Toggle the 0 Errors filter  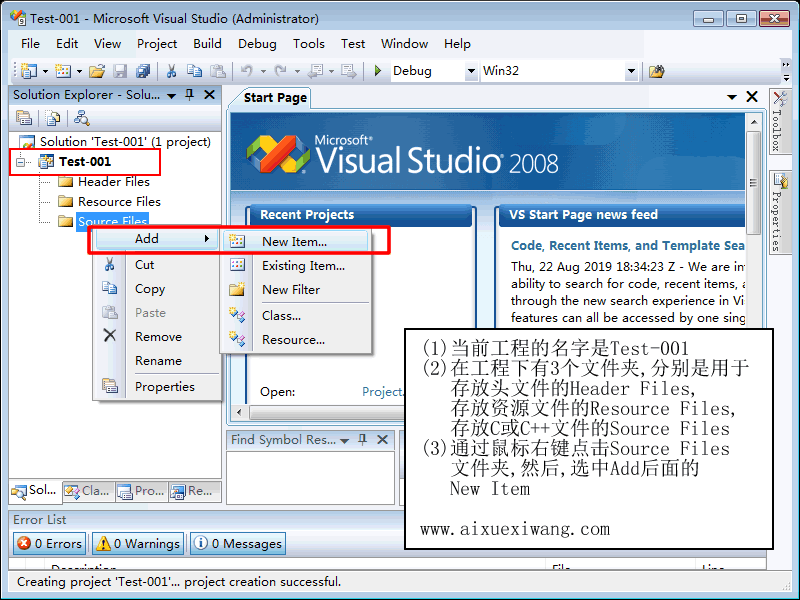50,544
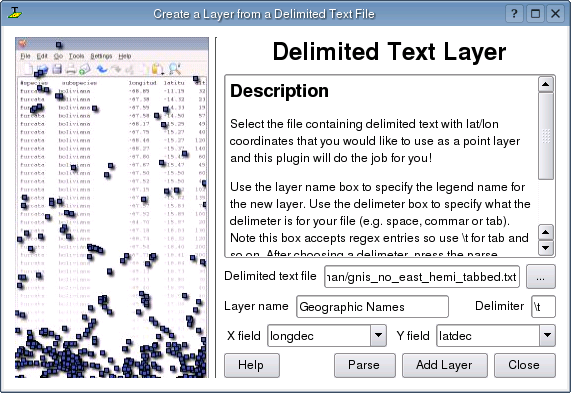Click the Delimiter text box
Screen dimensions: 571x393
[543, 307]
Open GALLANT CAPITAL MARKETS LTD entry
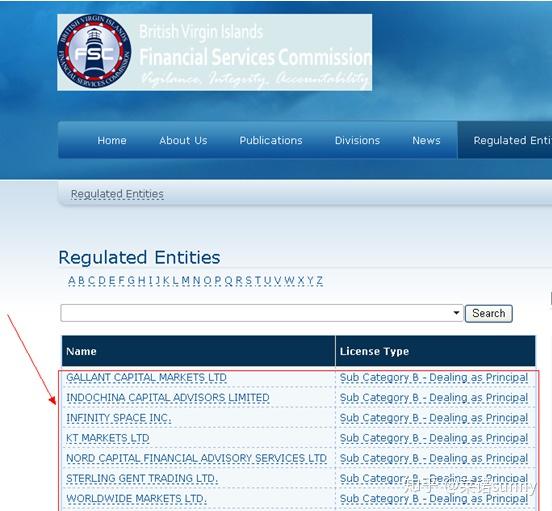552x511 pixels. 146,377
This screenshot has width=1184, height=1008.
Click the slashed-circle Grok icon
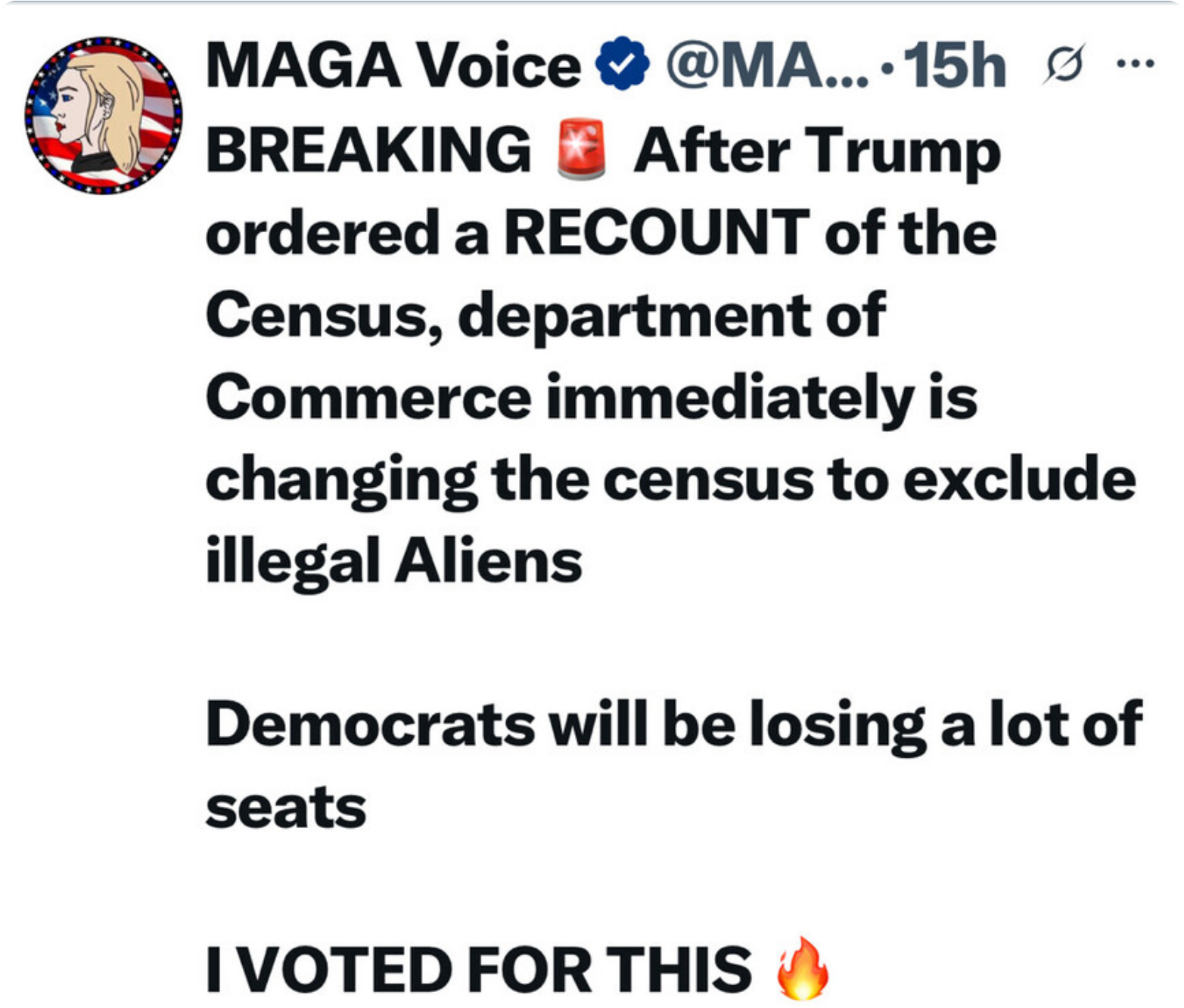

--*--

**WHAT NEEDS TO BE DONE:**
Please write out, word for word, only the lines from the one holding "Open GALLANT CAPITAL MARKETS LTD entry" through the end of the records above, with both end lines included and the pictures dropped.

**TASK RESULT:**
Open GALLANT CAPITAL MARKETS LTD entry
552x511 pixels. 146,377
This screenshot has width=1184, height=1008.
Click the slashed-circle Grok icon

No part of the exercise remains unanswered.